Your objective =
Beginning at the line that includes "Home (10, 81)" in the entries below, print each line exactly as it appears, through the last one.

[Collected data]
• • • • • • •

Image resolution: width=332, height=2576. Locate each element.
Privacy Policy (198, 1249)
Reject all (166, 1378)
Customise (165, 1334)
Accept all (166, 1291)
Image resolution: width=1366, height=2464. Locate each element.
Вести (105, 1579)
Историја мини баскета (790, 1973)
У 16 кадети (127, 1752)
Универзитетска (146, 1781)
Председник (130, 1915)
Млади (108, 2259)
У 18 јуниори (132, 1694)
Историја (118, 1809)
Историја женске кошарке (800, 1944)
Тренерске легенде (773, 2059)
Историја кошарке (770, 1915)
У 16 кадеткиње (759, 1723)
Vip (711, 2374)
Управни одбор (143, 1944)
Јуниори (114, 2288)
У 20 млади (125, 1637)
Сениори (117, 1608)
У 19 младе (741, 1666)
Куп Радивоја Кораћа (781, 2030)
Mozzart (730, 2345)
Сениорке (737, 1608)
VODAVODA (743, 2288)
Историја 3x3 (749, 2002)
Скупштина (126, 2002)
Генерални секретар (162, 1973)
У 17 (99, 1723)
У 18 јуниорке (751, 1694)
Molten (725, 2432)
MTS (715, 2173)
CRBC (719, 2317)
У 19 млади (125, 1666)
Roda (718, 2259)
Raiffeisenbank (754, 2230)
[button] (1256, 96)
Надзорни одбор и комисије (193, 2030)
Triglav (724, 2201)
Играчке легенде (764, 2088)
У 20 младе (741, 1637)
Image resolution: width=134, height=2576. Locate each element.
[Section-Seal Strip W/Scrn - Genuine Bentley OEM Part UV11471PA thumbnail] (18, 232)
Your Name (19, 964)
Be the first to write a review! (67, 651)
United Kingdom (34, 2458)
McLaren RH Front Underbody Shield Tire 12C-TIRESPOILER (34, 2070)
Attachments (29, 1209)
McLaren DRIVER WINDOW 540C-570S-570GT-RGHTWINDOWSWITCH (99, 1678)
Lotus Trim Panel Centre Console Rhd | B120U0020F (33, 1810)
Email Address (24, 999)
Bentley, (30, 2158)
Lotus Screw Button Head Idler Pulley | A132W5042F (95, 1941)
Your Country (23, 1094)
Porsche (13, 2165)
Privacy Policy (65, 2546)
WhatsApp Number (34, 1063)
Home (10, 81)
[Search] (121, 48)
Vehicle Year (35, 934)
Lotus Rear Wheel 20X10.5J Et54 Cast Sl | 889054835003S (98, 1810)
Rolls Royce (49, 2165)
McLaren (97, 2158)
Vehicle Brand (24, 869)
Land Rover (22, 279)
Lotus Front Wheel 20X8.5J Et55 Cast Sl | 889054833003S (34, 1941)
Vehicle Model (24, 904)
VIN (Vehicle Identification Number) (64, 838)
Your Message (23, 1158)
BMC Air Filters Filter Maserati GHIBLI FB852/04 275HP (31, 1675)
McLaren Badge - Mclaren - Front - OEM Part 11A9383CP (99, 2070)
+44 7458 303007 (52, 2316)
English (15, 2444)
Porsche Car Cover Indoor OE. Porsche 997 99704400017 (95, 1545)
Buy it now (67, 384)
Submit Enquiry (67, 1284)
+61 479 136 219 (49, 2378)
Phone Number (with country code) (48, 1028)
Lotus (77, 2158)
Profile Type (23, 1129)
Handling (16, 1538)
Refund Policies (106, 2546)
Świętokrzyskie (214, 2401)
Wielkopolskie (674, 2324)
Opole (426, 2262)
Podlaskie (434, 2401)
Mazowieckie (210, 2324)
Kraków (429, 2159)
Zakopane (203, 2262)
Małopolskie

• • • • • • •

Response area =
Home (10, 81)
[Search] (121, 48)
Vehicle Year (35, 934)
Lotus Rear Wheel 20X10.5J Et54 Cast Sl | 889054835003S (98, 1810)
Rolls Royce (49, 2165)
McLaren (97, 2158)
Vehicle Brand (24, 869)
Land Rover (22, 279)
Lotus Front Wheel 20X8.5J Et55 Cast Sl | 889054833003S (34, 1941)
Vehicle Model (24, 904)
VIN (Vehicle Identification Number) (64, 838)
Your Message (23, 1158)
BMC Air Filters Filter Maserati GHIBLI FB852/04 275HP (31, 1675)
McLaren Badge - Mclaren - Front - OEM Part 11A9383CP (99, 2070)
+44 7458 303007 (52, 2316)
English (15, 2444)
Porsche Car Cover Indoor OE. Porsche 997 99704400017 (95, 1545)
Buy it now (67, 384)
Submit Enquiry (67, 1284)
+61 479 136 219 (49, 2378)
Phone Number (with country code) (48, 1028)
Lotus (77, 2158)
Profile Type (23, 1129)
Handling (16, 1538)
Refund Policies (106, 2546)
Świętokrzyskie (214, 2401)
Wielkopolskie (674, 2324)
Opole (426, 2262)
Podlaskie (434, 2401)
Mazowieckie (210, 2324)
Kraków (429, 2159)
Zakopane (203, 2262)
Małopolskie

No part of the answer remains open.